3) The author's final explanation seems kind of simplistic; "Human activities just have a large search space". IDK. Human activity sometimes does still in things that aren't walking also. I mean, "not enough data" is an explanation why neural networks can't do a bunch of things. But not all programs are neural networks. One of the things humans are really good at is learning things from a few examples. A serious explanation of Moravec's Paradox would have to explain this as well imo.

3 comments

> mean, "not enough data" is an explanation why neural networks can't do a bunch of things... One of the things humans are really good at is learning things from a few examples

I dispute the search space problem for something like folding clothes. Like a lot of human actions in space, folding clothes and other motor tasks are hierarchical sequences of smaller tasks that are strung together, similar to a sentence or paragraph of text.

We can probably learn things from each other from few examples because we are leaning on a large library of subtasks that all have learned or which are innate, and the actual novel learning of sequencing and ordering is relatively small to get to the new reward.

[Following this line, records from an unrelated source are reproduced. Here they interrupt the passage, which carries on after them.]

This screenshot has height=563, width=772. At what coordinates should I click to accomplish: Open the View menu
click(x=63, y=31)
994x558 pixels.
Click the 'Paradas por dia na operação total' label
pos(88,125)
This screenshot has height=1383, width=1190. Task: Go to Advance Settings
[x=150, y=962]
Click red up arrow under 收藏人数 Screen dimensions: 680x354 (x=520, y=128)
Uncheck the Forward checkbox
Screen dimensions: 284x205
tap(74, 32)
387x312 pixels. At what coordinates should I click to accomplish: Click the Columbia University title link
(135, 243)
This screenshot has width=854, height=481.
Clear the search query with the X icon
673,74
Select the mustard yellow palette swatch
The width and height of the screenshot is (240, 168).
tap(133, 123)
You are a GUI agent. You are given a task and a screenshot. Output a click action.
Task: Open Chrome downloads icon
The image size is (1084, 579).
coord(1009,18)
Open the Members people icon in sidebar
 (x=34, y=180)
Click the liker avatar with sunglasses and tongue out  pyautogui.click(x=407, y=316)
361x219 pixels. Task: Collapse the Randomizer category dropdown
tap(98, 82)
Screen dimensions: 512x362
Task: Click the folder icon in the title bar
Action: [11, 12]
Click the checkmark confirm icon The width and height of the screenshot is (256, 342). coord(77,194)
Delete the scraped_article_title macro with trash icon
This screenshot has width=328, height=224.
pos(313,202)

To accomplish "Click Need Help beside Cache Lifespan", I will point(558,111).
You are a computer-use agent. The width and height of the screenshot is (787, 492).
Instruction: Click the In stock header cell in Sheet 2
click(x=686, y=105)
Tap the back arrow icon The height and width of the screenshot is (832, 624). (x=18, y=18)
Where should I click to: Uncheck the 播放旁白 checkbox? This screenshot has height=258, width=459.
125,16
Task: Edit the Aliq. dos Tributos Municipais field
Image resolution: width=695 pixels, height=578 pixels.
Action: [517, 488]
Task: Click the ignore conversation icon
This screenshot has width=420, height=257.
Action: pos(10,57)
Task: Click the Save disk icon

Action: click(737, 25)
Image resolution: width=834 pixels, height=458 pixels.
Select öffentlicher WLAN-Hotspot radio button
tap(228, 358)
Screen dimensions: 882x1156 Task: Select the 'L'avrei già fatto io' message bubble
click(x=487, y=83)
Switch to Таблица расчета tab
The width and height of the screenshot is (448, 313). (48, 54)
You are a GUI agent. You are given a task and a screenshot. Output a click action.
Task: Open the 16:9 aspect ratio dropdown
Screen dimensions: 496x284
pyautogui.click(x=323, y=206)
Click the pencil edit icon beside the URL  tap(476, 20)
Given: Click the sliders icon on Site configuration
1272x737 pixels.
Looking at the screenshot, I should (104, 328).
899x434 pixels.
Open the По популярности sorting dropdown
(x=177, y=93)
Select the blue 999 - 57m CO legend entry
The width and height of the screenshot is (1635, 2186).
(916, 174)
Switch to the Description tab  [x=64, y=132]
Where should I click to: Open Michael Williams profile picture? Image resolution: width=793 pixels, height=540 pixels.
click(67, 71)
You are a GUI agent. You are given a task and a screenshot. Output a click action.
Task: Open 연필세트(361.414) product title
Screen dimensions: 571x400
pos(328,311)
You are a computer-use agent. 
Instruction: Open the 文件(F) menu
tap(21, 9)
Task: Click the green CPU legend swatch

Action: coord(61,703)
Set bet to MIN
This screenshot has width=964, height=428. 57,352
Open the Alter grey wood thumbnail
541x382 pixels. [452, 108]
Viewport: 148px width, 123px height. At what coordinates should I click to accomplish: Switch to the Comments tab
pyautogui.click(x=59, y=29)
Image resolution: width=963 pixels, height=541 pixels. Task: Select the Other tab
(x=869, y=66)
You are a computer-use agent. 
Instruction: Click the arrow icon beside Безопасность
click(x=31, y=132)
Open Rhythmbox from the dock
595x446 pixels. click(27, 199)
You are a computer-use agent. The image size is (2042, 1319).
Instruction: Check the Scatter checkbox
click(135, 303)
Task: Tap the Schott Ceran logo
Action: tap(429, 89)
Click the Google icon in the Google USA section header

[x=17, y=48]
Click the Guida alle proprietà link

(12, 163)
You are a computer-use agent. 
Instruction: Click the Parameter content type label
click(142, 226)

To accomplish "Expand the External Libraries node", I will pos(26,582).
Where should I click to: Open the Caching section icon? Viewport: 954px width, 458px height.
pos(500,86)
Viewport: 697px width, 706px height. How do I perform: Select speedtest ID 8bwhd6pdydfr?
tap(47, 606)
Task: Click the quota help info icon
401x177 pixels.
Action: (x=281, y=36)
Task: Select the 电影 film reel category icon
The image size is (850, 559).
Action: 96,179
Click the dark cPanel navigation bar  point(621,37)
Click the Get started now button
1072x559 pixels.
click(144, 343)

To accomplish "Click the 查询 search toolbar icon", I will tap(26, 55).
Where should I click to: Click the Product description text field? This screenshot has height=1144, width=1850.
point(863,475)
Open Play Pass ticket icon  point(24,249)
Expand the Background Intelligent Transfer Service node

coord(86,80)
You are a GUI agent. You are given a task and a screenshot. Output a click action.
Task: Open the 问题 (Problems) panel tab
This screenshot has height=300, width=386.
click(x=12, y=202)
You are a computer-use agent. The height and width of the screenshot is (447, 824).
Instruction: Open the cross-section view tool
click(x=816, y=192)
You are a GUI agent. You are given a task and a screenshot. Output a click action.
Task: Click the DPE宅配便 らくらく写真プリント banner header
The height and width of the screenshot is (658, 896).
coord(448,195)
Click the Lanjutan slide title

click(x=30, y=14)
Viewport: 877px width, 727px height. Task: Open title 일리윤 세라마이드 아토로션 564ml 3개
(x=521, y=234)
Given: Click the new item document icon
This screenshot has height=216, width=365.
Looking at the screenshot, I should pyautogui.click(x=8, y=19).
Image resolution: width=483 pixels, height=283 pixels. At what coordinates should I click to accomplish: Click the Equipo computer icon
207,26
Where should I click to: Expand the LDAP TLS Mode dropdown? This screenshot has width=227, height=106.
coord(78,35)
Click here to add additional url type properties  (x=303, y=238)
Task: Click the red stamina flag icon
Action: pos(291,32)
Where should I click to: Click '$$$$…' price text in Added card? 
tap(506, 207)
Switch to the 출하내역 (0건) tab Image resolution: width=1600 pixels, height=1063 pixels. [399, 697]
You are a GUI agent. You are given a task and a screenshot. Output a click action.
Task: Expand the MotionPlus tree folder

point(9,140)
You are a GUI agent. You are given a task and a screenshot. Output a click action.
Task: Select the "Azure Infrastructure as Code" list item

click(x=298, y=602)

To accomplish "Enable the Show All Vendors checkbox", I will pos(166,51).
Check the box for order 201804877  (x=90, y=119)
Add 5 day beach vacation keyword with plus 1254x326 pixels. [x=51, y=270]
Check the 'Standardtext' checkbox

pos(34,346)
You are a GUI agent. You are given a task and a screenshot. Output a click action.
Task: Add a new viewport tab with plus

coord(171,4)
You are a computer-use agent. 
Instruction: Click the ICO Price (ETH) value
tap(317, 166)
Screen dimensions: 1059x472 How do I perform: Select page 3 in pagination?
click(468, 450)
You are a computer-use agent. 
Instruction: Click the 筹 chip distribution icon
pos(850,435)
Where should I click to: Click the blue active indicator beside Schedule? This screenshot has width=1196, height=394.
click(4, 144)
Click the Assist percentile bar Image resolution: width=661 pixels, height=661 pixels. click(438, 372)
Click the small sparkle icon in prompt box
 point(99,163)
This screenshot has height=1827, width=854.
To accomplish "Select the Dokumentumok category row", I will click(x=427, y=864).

I expect soon we'll get AIs that have part of their training be unsupervised rl in a physics simulation, if it's not being done already.

> Like a lot of human actions in space, folding clothes and other motor tasks are hierarchical sequences of smaller tasks that are strung together

I disagree, you can model those tasks as hiearchical sequences of smaller tasks. But the terminal goal of folding clothes is to turn a pile of unfolded clothes into a neat pile of folded clothes.

The reason you would break down the task is because getting between those two states with the only reward signal being "the clothes are now folded" takes a lot of steps, and given the possible actions the robot can take, results in a large search space.

The human ability to learn from few examples can be explained with evolution (and thus search). We evolved to be fast learners as it was key to our survival. If you touched fire and felt pain, you better learn quickly not to keep touching it. This learning from reward signals (neurotransmitters) in our brain generalises to pretty much all learning tasks
Everything can "be explained by evolution" but such an explanation doesn't tell you how a particular form serves a particular task.
The point is that to be good at 'learning from a few examples', the architecture of the human brain had to be constructed from a enormous amount of trial and error data. This is not something you can just brush off or ignore. 'not enough data' is a perfectly valid for a 'serious' explanation.
Indeed, also ideally, the 2 second rule.